I've noticed that for some urls don't make it into my index. Debugging I've
created a seed file that has only one of them (
http://abcnews.go.com/Technology/google-chromebook-works-great-long-online/story?id=13850997)
and tried to crawl for it on an empty crawldb. However I notice that already
at the bin/nutch generate stage the script exists reporting that there are
no urls to fetch. So it got nothing to do with parsing, or fetching (we
don't even reach the host yet). What could it be?
I've tried enconding it into
http%3A%2F%2Fabcnews.go.com%2FTechnology%2Fgoogle-chromebook-works-great-long-online%2Fstory%3Fid%3D13850997,
but that didn't help.

STEPS TO REPRODUCE:

wget http://apache.panu.it//nutch/apache-nutch-1.3-src.zip
unzip apache-nutch-1.3-src.zip
ant
cat > urls << __EOF__
http://abcnews.go.com/Technology/google-chromebook-works-great-long-online/story?id=13850997
__EOF__
runtime/local/bin/nutch inject crawl urls
runtime/local/bin/nutch generate crawl crawl/segs -topN 1 #even w/o -topN
you will get the same
# Generator: 0 records selected for fetching, exiting ...

-- 
Regards,
K. Gabriele

--- unchanged since 20/9/10 ---
P.S. If the subject contains "[LON]" or the addressee acknowledges the
receipt within 48 hours then I don't resend the email.
subject(this) ∈ L(LON*) ∨ ∃x. (x ∈ MyInbox ∧ Acknowledges(x, this) ∧ time(x)
< Now + 48h) ⇒ ¬resend(I, this).

If an email is sent by a sender that is not a trusted contact or the email
does not contain a valid code then the email is not received. A valid code
starts with a hyphen and ends with "X".
∀x. x ∈ MyInbox ⇒ from(x) ∈ MySafeSenderList ∨ (∃y. y ∈ subject(x) ∧ y ∈
L(-[a-z]+[0-9]X)).

Re: How do I debug why a url doesn't pass through generate despite being the only one?

Posted by Gabriele Kahlout <ga...@mysimpatico.com>.

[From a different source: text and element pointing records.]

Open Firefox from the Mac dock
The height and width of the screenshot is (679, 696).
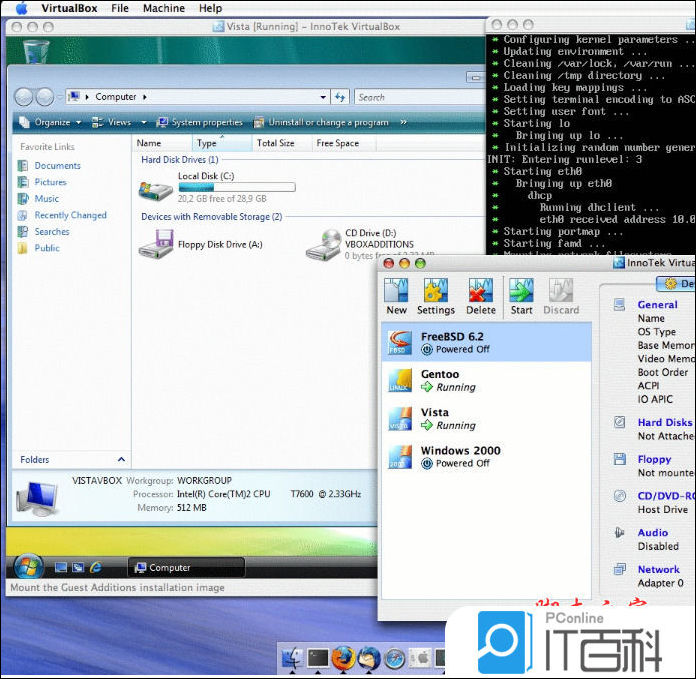(x=343, y=658)
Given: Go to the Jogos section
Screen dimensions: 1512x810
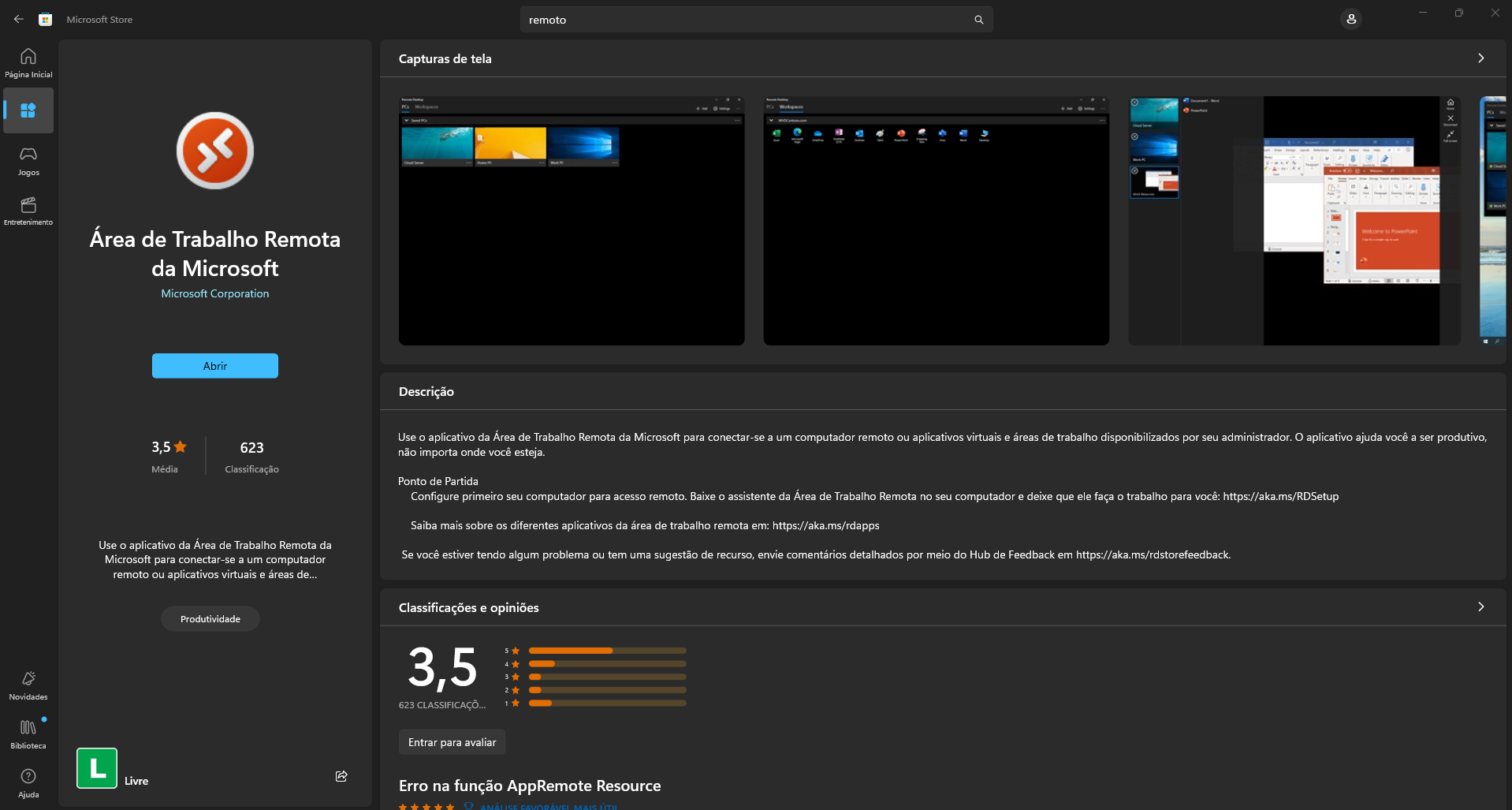Looking at the screenshot, I should click(28, 160).

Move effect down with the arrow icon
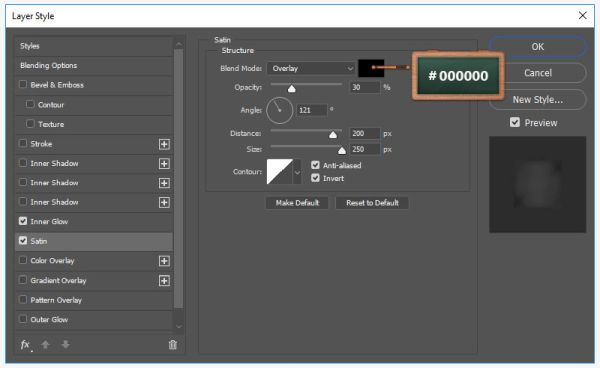click(x=65, y=345)
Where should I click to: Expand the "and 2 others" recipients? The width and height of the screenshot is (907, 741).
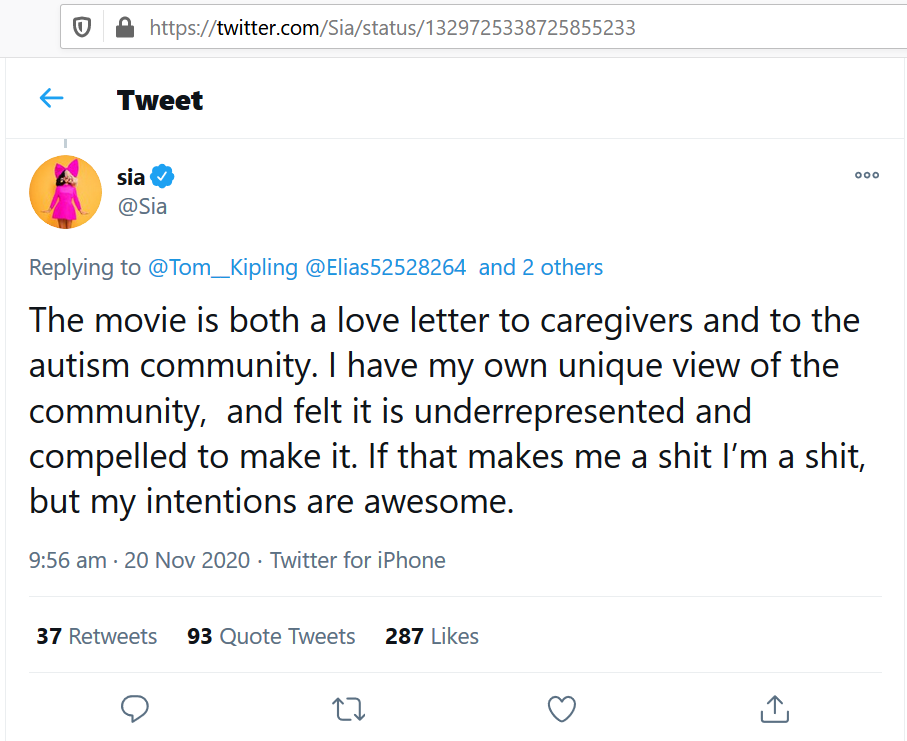(x=541, y=267)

I tried that, but my code won't compile anymore. I was convinced the conf
dir was external.

On Tue, Jun 21, 2011 at 8:16 PM, Markus Jelsma
<ma...@openindex.io>wrote:

> Did you rebuild the Nutch job file with the updated configuration?
>
> > You were right, and indeed fixing that it now works locally. However
> trying
> > it on the server it seems the configuration won't update. I'm not sure
> why!
> > Where is that documented?
> >
> > On Mon, Jun 20, 2011 at 11:22 PM, Markus Jelsma
> >
> > <ma...@openindex.io>wrote:
> > > You're the victim of the default regex url filter.
> > >
> > > 31      # skip URLs containing certain characters as probable queries,
> > > etc. 32      -[?*!@=]
> > >
> > > The injector won't inject that URL. This can be trickty indeed as the
> > > filters
> > > don't log rejected URL's.
> > >
> > > > Hello,
> > > >
> > > > I've noticed that for some urls don't make it into my index.
> Debugging
> > >
> > > I've
> > >
> > > > created a seed file that has only one of them (
> > >
> > >
> http://abcnews.go.com/Technology/google-chromebook-works-great-long-onlin
> > > e/
> > >
> > > > story?id=13850997) and tried to crawl for it on an empty crawldb.
> > > > However
> > >
> > > I
> > >
> > > > notice that already at the bin/nutch generate stage the script exists
> > > > reporting that there are no urls to fetch. So it got nothing to do
> with
> > > > parsing, or fetching (we don't even reach the host yet). What could
> it
> > >
> > > be?
> > >
> > > > I've tried enconding it into
> > > > http%3A%2F%2Fabcnews.go.com
> > >
> > > %2FTechnology%2Fgoogle-chromebook-works-great-lo
> > >
> > > > ng-online%2Fstory%3Fid%3D13850997, but that didn't help.
> > > >
> > > > STEPS TO REPRODUCE:
> > > >
> > > > wget http://apache.panu.it//nutch/apache-nutch-1.3-src.zip
> > > > unzip apache-nutch-1.3-src.zip
> > > > ant
> > > > cat > urls << __EOF__
> > >
> > >
> http://abcnews.go.com/Technology/google-chromebook-works-great-long-onlin
> > > e/
> > >
> > > > story?id=13850997 __EOF__
> > > > runtime/local/bin/nutch inject crawl urls
> > > > runtime/local/bin/nutch generate crawl crawl/segs -topN 1 #even w/o
> > > > -topN you will get the same
> > > > # Generator: 0 records selected for fetching, exiting ...
>



-- 
Regards,
K. Gabriele

--- unchanged since 20/9/10 ---
P.S. If the subject contains "[LON]" or the addressee acknowledges the
receipt within 48 hours then I don't resend the email.
subject(this) ∈ L(LON*) ∨ ∃x. (x ∈ MyInbox ∧ Acknowledges(x, this) ∧ time(x)
< Now + 48h) ⇒ ¬resend(I, this).

If an email is sent by a sender that is not a trusted contact or the email
does not contain a valid code then the email is not received. A valid code
starts with a hyphen and ends with "X".
∀x. x ∈ MyInbox ⇒ from(x) ∈ MySafeSenderList ∨ (∃y. y ∈ subject(x) ∧ y ∈
L(-[a-z]+[0-9]X)).

Re: How do I debug why a url doesn't pass through generate despite being the only one?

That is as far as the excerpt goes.